-- Input material follows --

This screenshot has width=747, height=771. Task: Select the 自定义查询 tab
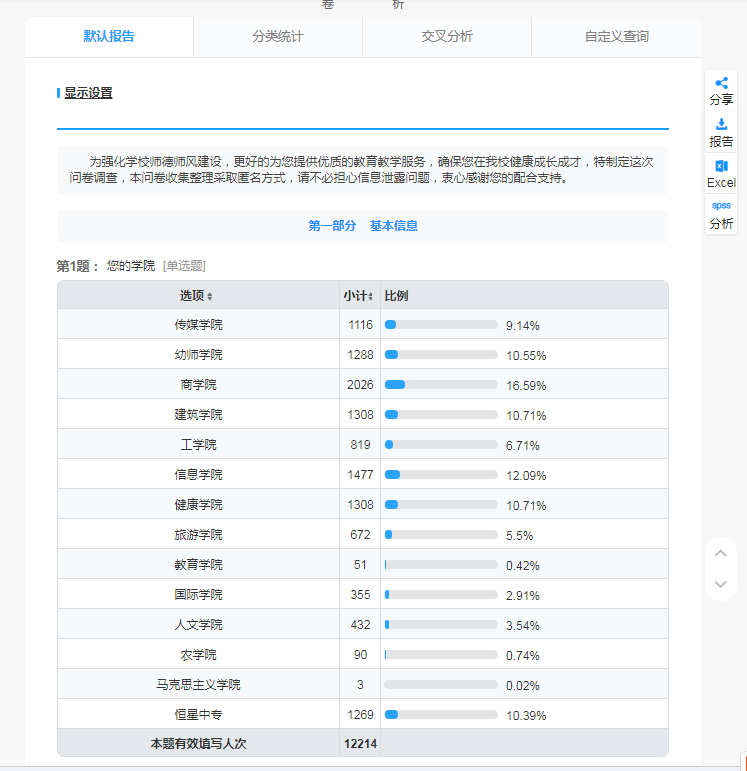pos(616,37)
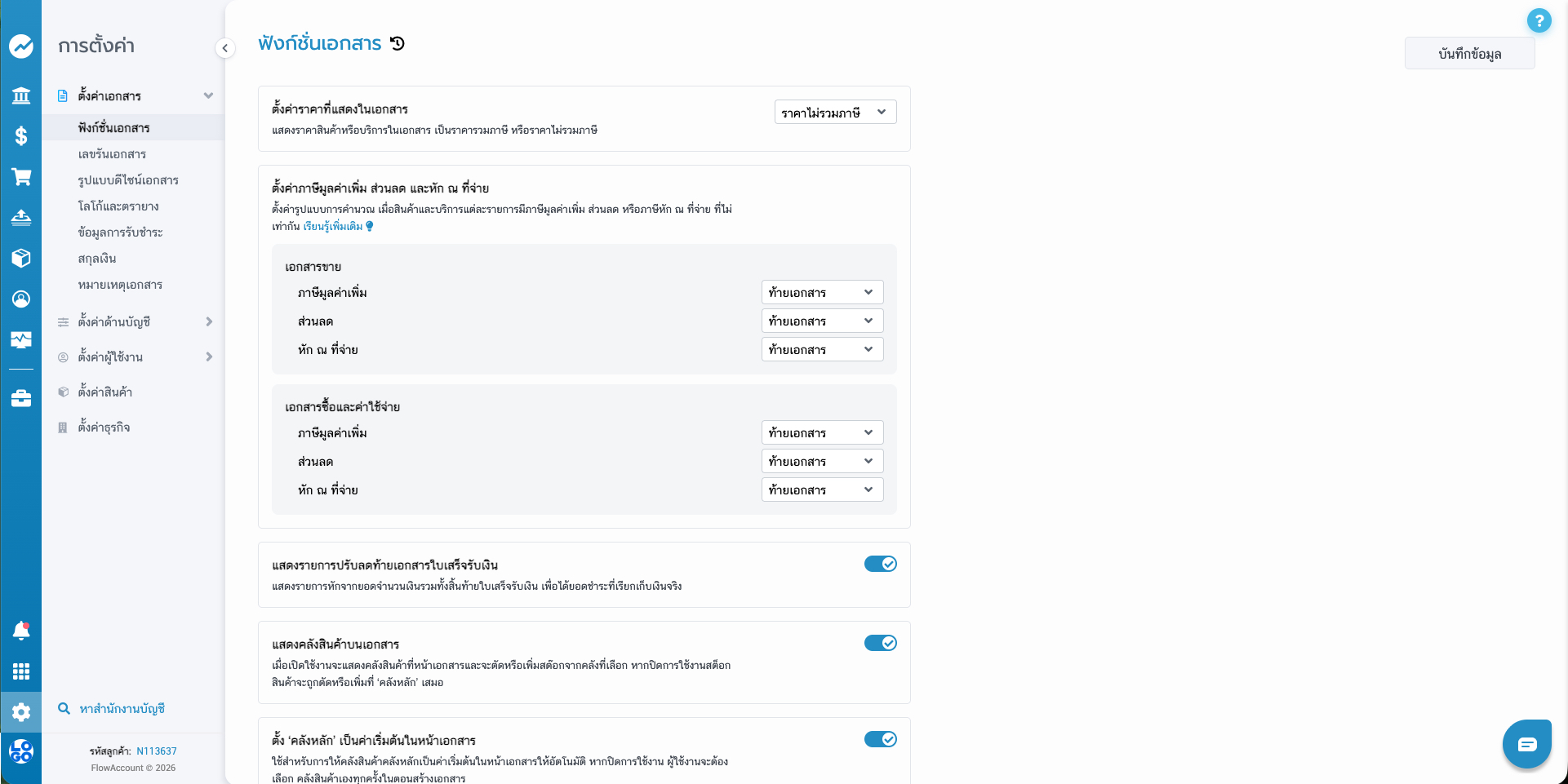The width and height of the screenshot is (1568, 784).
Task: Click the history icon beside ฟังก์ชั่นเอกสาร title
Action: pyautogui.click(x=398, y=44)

-- Input material concluded --

**What is needed**
Everything in the records above should be printed exactly, apart from the pictures.

**The answer**
This screenshot has width=747, height=771. Task: Select the 自定义查询 tab
pos(616,37)
The width and height of the screenshot is (1568, 784).
Task: Click the history icon beside ฟังก์ชั่นเอกสาร title
Action: pyautogui.click(x=398, y=44)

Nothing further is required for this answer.